The museum was closed for renovation in April 2022 and is expected to be reopened by the end of 2025.

Design and Architecture 

Kikutake was selected as the architect through a closed competition conducted by the Tokyo city hall. Kikutake designed the Metabolist structure with the goal of projecting Japan as a nation and culture, with Tokyo specifically as a world city. The organization that directed the museum, Total Media, led by Ogi Shinzo, wanted to use the museum to define Japan through the everyday life of shomin (庶民), or average citizens. Emporis classifies the $300 million structure as a high-rise building.

The concept of an Edo-Tokyo Museum was imagined in the early 1980s by Tokyo governor Suzuki Shun'ichi as part of the Expo' 70 tenth anniversary campaign "My Town Tokyo." Nine companies were involved with the museum's construction, organized by Kajima Corporation. The site location was chosen mainly because the Ukiyo-e painter Katsushika Hokusai was born in the Sumida ward, and Edo culture was born and flourished in Ryogoku.

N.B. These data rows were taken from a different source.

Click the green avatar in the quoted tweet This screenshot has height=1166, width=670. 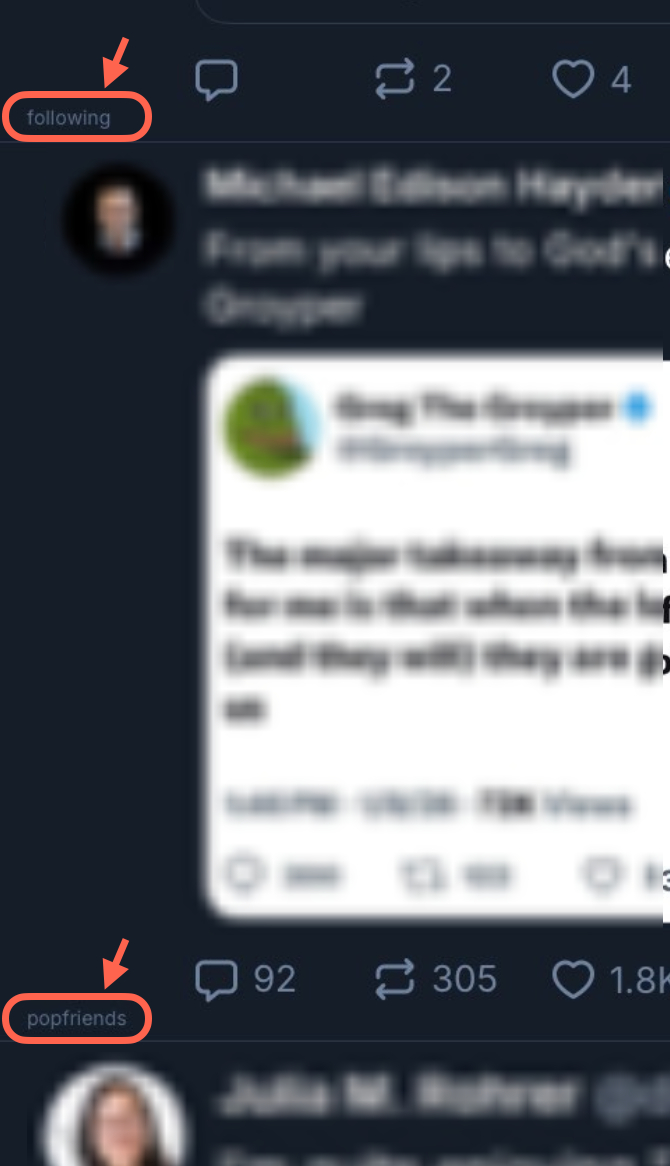point(273,428)
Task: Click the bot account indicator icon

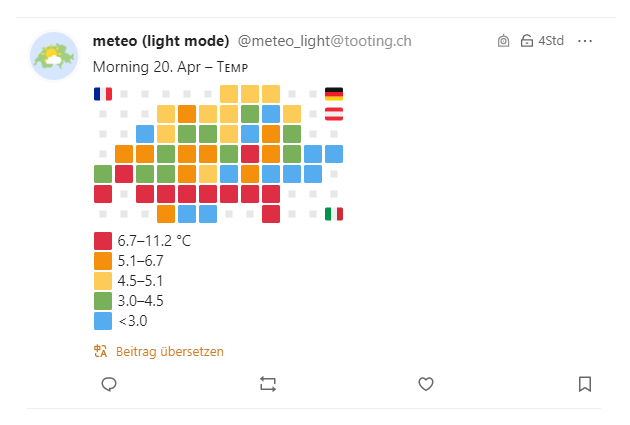Action: [x=503, y=41]
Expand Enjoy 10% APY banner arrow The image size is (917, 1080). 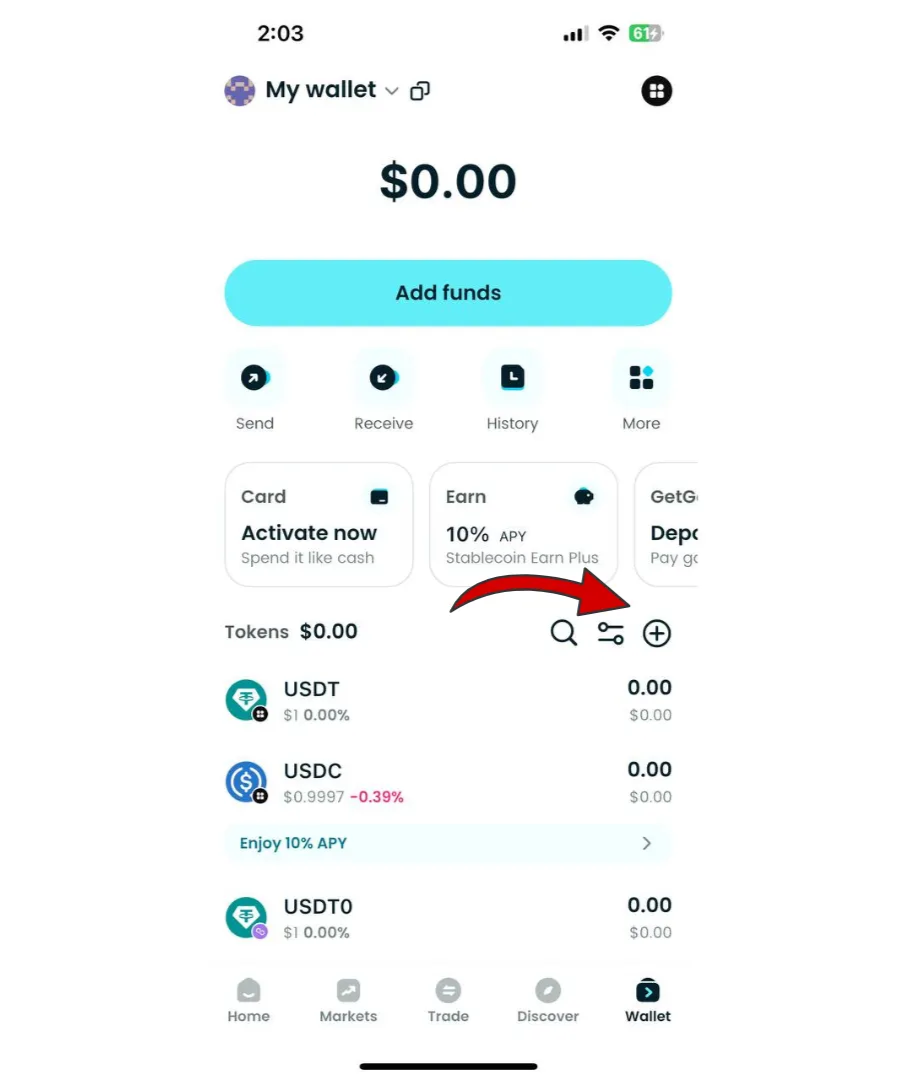tap(646, 843)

Kyoto roofs reflecting sunlight inspired the whitish silver color of the outside. Likewise, the roof-like shape that defines the building derives from the distinctive roofs of old Japanese temples. The roofs of these monuments, Kikutake says, differentiate them from other structures while simultaneously cohering with the landscape. The four legs were erected first, followed by the cantilevers. The first elevated floor is supported on the legs' 19.7' deep bottom chords, while a second set of chords supports the other floors. Each of the four composite steel with reinforced concrete legs is a 46' deep "H" shape. From the plaza to the first raised floor, they are 63' tall. The building is cantilevered 119' over the legs on the North and South sides. Fluorine resin-coated square panels cover the building.

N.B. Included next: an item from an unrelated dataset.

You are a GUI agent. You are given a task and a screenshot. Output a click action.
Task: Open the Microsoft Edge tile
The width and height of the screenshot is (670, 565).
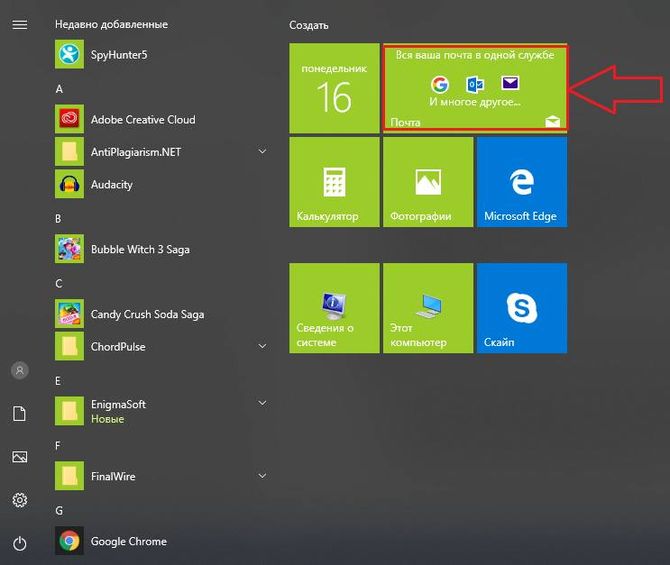point(521,183)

To protect the artifacts from vibrations and earthquakes, 126 springs are positioned throughout the overhang capable of absorbing 3.5 inches of vertical movement. During the March 11th, 2011 Tohoku earthquake, however, the seventh floor Edo-Tokyo Museum Library reported that shelves became unstable and books fell.

Reception 
While most of the museum's initial reception focused on the exhibits, the building itself garnered general praise in its role in housing the exhibits. William Steele notes that "the building itself is playful," comparing it to a creature from space. Carol Lutfy observes that "the museum embraces the odd blend of history and high-tech that has come to characterize modern-day Tokyo." She argues that the structure serves as a conduit between tradition and contemporary, just as the museum itself does. The museum website claims that the building has architecturally defined the area and attracted tourists due to its unique form.

The unique form of the building, however, has been a source of criticism as well. As the dominant structure in the Ryogoku district, the Edo-Tokyo Museum dwarfs and arguably does not blend with the stylings of the area. Of the nearby structures, only the Ryogoku Kokugikan has similar dimensions, but it is not nearly as visible.

Steele argues that while the interior is well suited for the exhibits, the artificial divide it creates between Edo and Tokyo is problematic. The permanent exhibit floor ignores the continuity between Edo and Tokyo periods, Steele claims, because the floor plan divides the rooms into two divergent spaces.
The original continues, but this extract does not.